## EXERCISE:
Please repeat the data exactly. Any picture in it stays out.

(Saved entries)
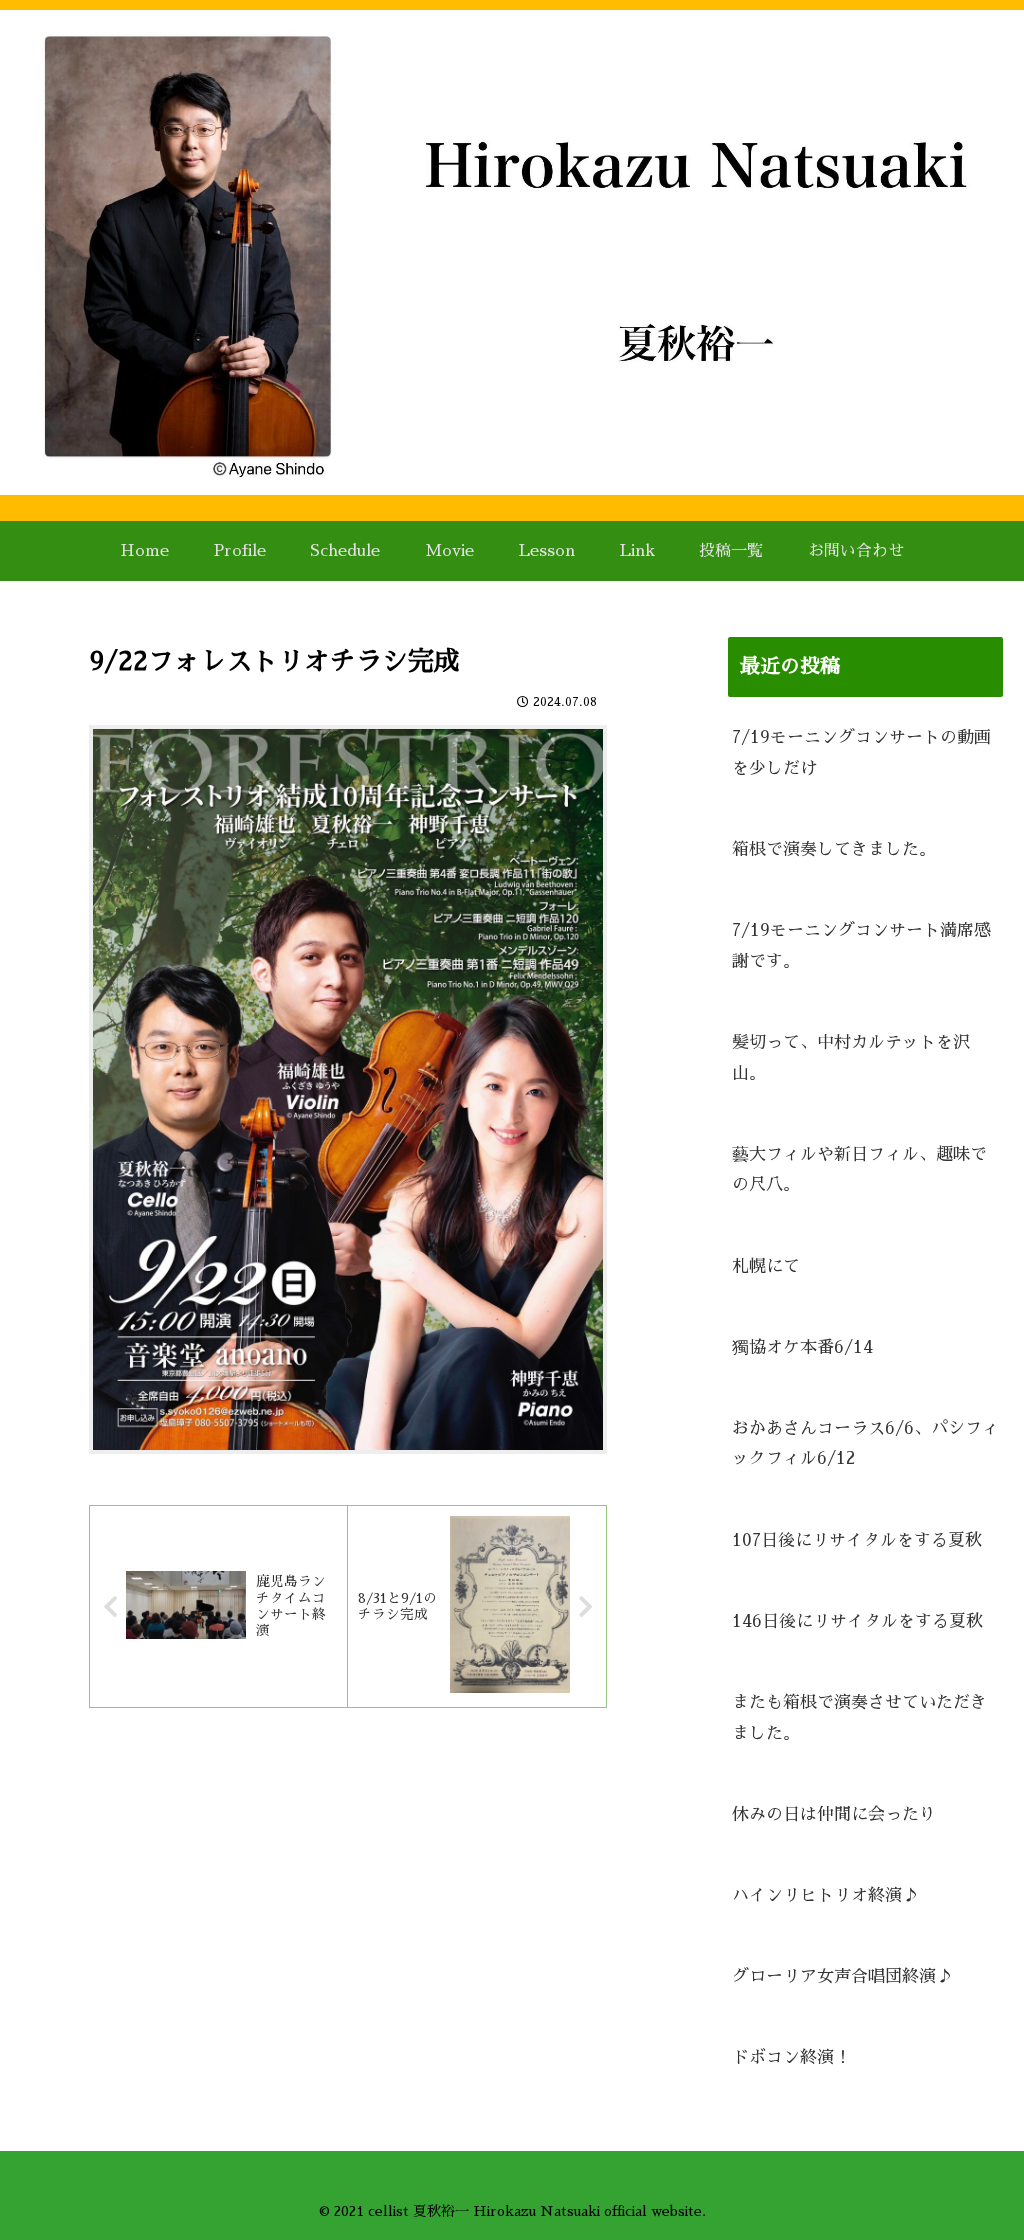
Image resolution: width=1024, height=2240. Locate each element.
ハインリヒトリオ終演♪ (825, 1895)
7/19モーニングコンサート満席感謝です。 (861, 946)
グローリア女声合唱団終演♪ (842, 1976)
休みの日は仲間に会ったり (834, 1814)
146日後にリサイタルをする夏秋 (857, 1621)
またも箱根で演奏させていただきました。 (859, 1718)
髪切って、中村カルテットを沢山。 (851, 1058)
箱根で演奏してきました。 (834, 849)
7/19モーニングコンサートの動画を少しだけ (861, 753)
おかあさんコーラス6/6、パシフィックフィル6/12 (865, 1444)
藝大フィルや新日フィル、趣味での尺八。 (859, 1170)
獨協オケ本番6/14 (802, 1347)
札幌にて (766, 1266)
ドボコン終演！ (791, 2057)
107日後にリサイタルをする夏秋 (857, 1540)
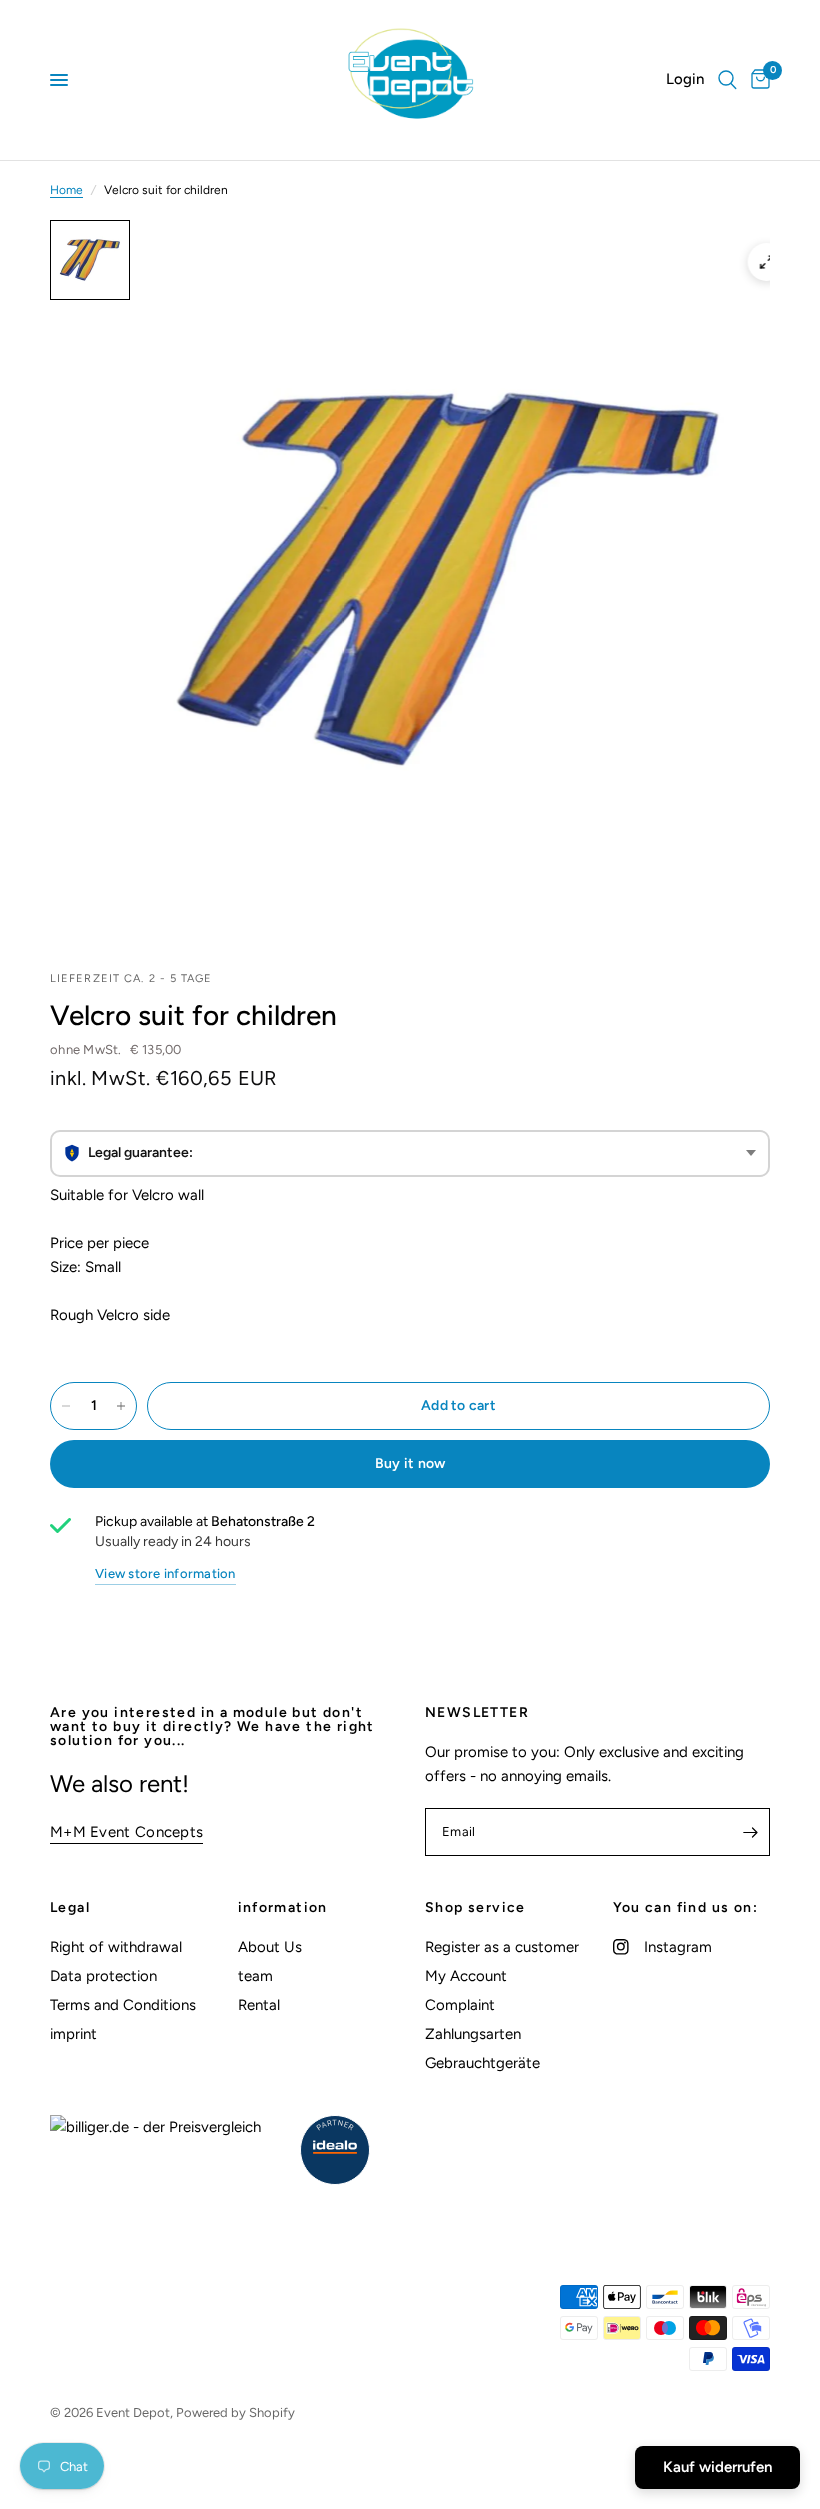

## ANSWER BOX:
Image resolution: width=1024, height=2240. Locate each element.
ハインリヒトリオ終演♪ (825, 1895)
7/19モーニングコンサート満席感謝です。 (861, 946)
グローリア女声合唱団終演♪ (842, 1976)
休みの日は仲間に会ったり (834, 1814)
146日後にリサイタルをする夏秋 (857, 1621)
またも箱根で演奏させていただきました。 (859, 1718)
髪切って、中村カルテットを沢山。 (851, 1058)
箱根で演奏してきました。 (834, 849)
7/19モーニングコンサートの動画を少しだけ (861, 753)
おかあさんコーラス6/6、パシフィックフィル6/12 (865, 1444)
藝大フィルや新日フィル、趣味での尺八。 (859, 1170)
獨協オケ本番6/14 (802, 1347)
札幌にて (766, 1266)
ドボコン終演！ (791, 2057)
107日後にリサイタルをする夏秋 (857, 1540)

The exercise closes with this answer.